- [抜粋]
道路開通で立ち退きの住宅街に置き去りになった猫たち、動物保護団体が保護へ 誰もいない家の庭や空き地に…「不妊手術していれば増えなかった」

渡辺 晴子 渡辺 晴子

愛媛県松山市内で外環状線が通るため、立ち退きとなった誰もいない住宅街。そこに置き去りになった猫たちがいると、猫の保護・TNR(※)活動などに取り組むNPO団体「わにゃんこ愛媛」(同市、代表・倉瀬奈々子さん)に連絡が入りました。現場に駆け付けたところ、誰も住んでいない家の庭や空き地などに猫たちがたくさん。人馴れした子たちも多く、保護に乗り出しました。

いずれも避妊・去勢手術をしていない子ばかり。同団体の倉瀬さんは「餌やりだけして、不妊手術もしないで増えて置き去りにしていく、捨てていくのは無責任です。来年には、今お世話をしている餌やりさんも引っ越されます。残された時間は少ないですが、1匹でも里親さんを見つけてあげたいと思います」と話します。

※TNR:Trap/捕獲し、Neuter/不妊去勢手術を行い、Return/元の場所に戻すこと。

倉瀬さんによると、置き去りになったのは、10匹を超える猫たち。以前住んでいた人が猫好きだということを知っていた人物が家の前などに猫を遺棄していたとのこと。そのうち近所の複数の人が餌やりするようになったのがきっかけで増えていったといいます。

「道路ができるため、通過するエリアの住宅が立ち退きを余儀なくされました。そのため、住民にお世話をされた猫たちなどがそのまま放置されてしまったんです。いずれの猫も不妊手術をうけていなかったので、増えたそう。とにかく先に子猫たちを保護して、個人ボランティアさんに預かってもらいましたが、最終的に子猫たちは里親さんが見つかりました」(倉瀬さん)

- [データセットの項目]

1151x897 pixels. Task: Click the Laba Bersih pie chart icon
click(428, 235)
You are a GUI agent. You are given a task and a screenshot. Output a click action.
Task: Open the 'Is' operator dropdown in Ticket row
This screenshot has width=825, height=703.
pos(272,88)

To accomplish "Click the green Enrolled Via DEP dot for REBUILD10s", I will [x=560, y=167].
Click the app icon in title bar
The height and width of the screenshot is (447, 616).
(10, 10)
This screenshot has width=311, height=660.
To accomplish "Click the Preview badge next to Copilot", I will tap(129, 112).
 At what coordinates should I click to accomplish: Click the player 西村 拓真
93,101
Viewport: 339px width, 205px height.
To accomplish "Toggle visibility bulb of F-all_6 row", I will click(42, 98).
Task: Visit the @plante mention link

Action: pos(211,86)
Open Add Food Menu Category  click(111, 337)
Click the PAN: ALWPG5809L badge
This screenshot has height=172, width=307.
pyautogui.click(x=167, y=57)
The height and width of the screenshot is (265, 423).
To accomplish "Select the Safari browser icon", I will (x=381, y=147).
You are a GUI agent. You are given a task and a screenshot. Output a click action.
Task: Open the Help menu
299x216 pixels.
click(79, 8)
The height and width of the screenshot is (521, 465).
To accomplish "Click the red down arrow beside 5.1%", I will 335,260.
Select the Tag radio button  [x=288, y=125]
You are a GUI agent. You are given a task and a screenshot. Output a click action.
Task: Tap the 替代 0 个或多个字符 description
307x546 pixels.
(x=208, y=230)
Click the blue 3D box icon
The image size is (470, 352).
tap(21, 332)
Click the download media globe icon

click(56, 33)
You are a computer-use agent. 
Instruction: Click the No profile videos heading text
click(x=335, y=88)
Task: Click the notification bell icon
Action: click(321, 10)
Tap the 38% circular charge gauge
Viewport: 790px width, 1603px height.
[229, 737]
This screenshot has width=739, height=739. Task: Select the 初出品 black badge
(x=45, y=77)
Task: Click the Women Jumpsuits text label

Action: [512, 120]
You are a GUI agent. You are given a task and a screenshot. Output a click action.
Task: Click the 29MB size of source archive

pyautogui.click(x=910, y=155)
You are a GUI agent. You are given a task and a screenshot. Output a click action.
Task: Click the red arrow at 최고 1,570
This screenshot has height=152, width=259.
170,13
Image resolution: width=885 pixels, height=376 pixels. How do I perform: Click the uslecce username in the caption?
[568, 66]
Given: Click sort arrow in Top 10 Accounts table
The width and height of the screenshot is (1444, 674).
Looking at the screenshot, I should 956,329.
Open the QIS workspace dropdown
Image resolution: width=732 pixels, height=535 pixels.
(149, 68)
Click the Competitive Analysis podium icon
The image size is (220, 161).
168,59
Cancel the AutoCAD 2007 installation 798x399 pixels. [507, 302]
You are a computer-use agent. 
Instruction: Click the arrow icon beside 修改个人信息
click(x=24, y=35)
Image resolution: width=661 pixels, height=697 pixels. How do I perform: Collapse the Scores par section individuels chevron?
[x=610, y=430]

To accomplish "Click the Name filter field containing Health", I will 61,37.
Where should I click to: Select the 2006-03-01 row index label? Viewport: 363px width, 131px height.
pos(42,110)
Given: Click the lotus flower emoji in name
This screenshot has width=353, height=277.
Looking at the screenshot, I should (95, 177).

- [課題] 松山市の置き去り猫の記事によると、倉瀬さんの話で置き去りになった猫は何匹を超えるとされているか。

- [解答] 10匹を超える。